17/05/2010 - 09h49 (gazeta online) - Adaptação
Pesquisador capixaba, professor da Faculdade de Castelo - FACASTELO, conquistou o ouro inédito para o Brasil na categoria medicina no 38º Salão de Inventores de Genebra, na Suiça. Marcelo Vivacqua criou uma nova forma de castração. A medida tem como principal objetivo facilitar o manejo dos animais; eliminar distúrbios da conduta sexual e reduzir a incidência de cortes escuros, visto que o animal castrado produz mais gorduras. Isso evita o escurecimento da carne durante o resfriamento e agrega mais valor comercial ao produto. Pesquisas comprovam que animais castrados são de melhor qualidade e de maior aceitação no mercado.

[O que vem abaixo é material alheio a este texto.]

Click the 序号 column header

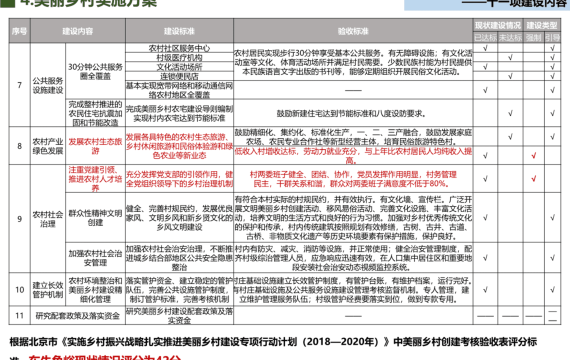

"Tenho muito a agradecer à FAPES por semear a mentalidade de apoio a pesquisa cientifica aplicada, por isso divido essa medalha com vocês. Muitas pessoas já demonstraram interesse em comercializar o SS100 na Europa, mas gostaria de concentrar esforços para que essa invenção ficasse no Brasil, especificamente no Espírito Santo, consolidando-o como um exportador de tecnologia", afirmou Marcelo Vivacqua, que teve o apoio da Fundação de Apoio a Pesquisa do Espírito Santo (Fapes).

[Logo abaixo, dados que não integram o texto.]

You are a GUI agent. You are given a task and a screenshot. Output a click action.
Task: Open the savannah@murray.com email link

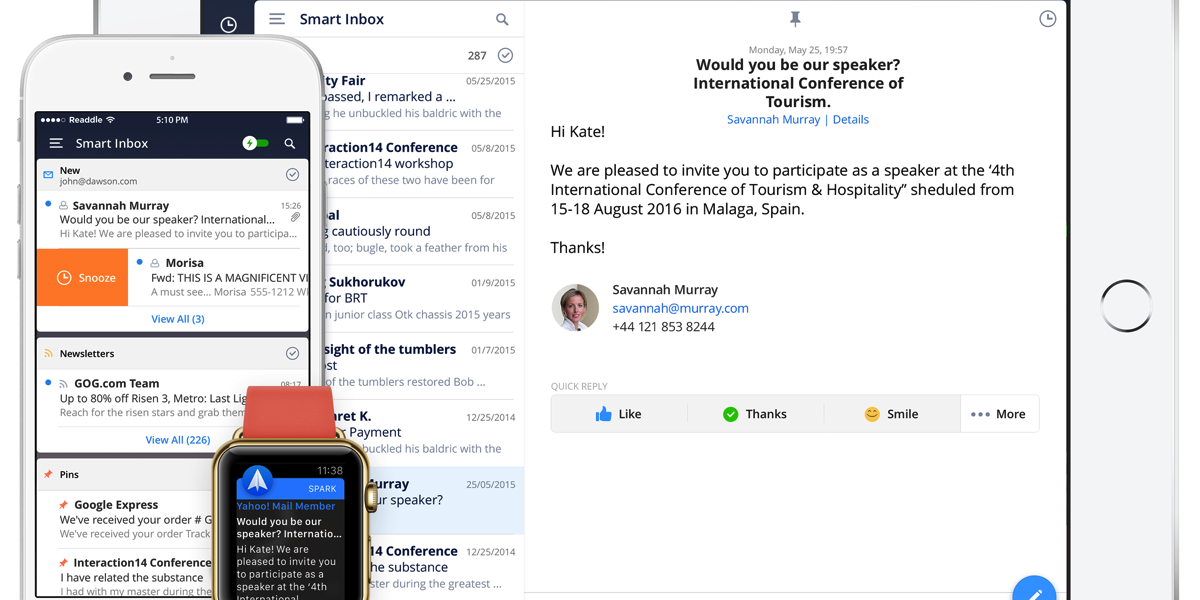(x=680, y=308)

O salão foi realizado entre os dias 21 e 25 de abril. Marcelo foi premiado pela criação do Stop Sex-100, um medicamento para castração química de animais ruminantes (bovinos, ovinos e caprinos), ou seja, um método de castração que não requer cirurgia.
O produto tem bases naturais como o látex, extraído do mamão e o ácido lático, presente em alimentos como o requeijão e o iogurte. O SS100 em contato com tecido testicular do animal induz a substituição desse tecido pelo tecido fibroso, além de conter uma enzima biológica que promove a digestão do tecido testicular, o que torna o animal estéril.
Dentre as vantagens, em relação à castração cirúrgica, podemos citar a ausência dos riscos de hemorragias, infecções, tétano, problemas que resultam em gastos com mão de obra, medicamentos, perda de peso e, em muitos casos, a morte do animal.